• [Excerpt to read]
[Start]

A few structural improvements the design discussion has surfaced but
that aren't implemented yet:

- **Incremental commit-chain advance.** Today the tracking branch only
  moves when the whole reachable closure of a HEAD is local. Under
  sustained gossip pressure on large histories, we could fall
  arbitrarily behind. A git-like incremental walker (parallel-fetch
  commit contents, advance the tracking branch commit-by-commit in
  topological order) would give steady progress at the cost of
  exposing intermediate states to readers.
- **`CachingStore<P>` with on-miss fetch.** A middleware that wraps a
  `Peer` and does DHT-backed on-miss fetching inside `BlobStoreGet::get`,
  with a policy callback for gating by size / schema / context. Would
  cover the "cache eviction + lazy fetch" workflows that current
  eager-only semantics can't.
- **Schema-aware traversal in `track`.** `op_children` today scans
  parent blob bytes for 32-byte chunks that look like hashes. That's
  cheap and peer-agnostic but pulls more than strictly necessary when
  a blob contains handle-sized non-hash data. A schema-aware walker
  that parses each blob as its declared schema and enumerates referenced
  handles could be precise, but adds significant traversal complexity.

All three are additive: the current model stays correct as a
strict-closure / eager-only baseline that these improvements build on.

[End]

• [Required actions]
**a.** In the excerpt on unimplemented improvements, translate this sentence into Spanish: "Today the tracking branch only moves when the whole reachable closure of a HEAD is local."
**b.** Summarize the excerpt on unimplemented improvements in two sentences.
You will not need the listing to do this work.

• [Given information]
[Start]

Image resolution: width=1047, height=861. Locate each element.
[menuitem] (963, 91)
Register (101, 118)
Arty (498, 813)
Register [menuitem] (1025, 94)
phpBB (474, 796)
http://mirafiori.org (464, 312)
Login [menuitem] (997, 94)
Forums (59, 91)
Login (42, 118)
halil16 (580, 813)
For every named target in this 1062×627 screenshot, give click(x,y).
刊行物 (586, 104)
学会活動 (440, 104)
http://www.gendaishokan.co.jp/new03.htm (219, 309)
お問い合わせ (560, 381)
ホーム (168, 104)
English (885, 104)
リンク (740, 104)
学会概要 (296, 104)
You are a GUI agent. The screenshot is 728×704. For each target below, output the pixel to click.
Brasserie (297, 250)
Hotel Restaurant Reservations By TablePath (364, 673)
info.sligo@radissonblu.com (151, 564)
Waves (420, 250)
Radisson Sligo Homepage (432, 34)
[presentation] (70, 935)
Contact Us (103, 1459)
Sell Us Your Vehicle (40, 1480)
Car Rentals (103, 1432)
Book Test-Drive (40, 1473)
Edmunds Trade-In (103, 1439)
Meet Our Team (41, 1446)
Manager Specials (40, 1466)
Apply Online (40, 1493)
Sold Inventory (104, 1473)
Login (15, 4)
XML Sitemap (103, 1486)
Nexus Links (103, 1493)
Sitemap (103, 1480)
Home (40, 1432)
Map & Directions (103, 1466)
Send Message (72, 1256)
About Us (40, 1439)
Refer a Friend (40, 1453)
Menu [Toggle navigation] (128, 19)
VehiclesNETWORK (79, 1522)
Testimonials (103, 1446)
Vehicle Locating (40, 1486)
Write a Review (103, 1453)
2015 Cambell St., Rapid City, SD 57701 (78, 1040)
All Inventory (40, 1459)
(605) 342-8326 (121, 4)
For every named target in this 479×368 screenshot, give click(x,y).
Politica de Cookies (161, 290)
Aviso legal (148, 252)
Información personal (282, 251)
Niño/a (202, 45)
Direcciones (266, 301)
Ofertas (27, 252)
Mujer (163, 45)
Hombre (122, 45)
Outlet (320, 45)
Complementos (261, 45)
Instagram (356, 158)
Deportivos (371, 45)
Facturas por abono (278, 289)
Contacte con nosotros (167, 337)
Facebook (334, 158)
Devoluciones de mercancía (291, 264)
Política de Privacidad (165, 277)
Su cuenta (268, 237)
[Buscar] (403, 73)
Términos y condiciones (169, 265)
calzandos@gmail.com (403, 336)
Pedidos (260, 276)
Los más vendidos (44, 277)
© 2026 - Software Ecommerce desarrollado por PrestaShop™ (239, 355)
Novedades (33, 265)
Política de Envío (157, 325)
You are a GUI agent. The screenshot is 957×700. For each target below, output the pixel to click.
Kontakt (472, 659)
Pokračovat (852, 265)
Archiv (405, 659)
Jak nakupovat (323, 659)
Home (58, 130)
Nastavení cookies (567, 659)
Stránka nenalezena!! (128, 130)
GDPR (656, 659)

[End]

• [Set of answers]
**a.** Actualmente, la rama de seguimiento solo avanza cuando todo el cierre alcanzable de un HEAD es local.

**b.** The design discussion has surfaced three structural improvements that are not yet implemented: incremental commit-chain advance, a `CachingStore<P>` middleware with on-miss fetch, and schema-aware traversal in `track`. All three are additive, since the current model stays correct as a strict-closure / eager-only baseline that they build on.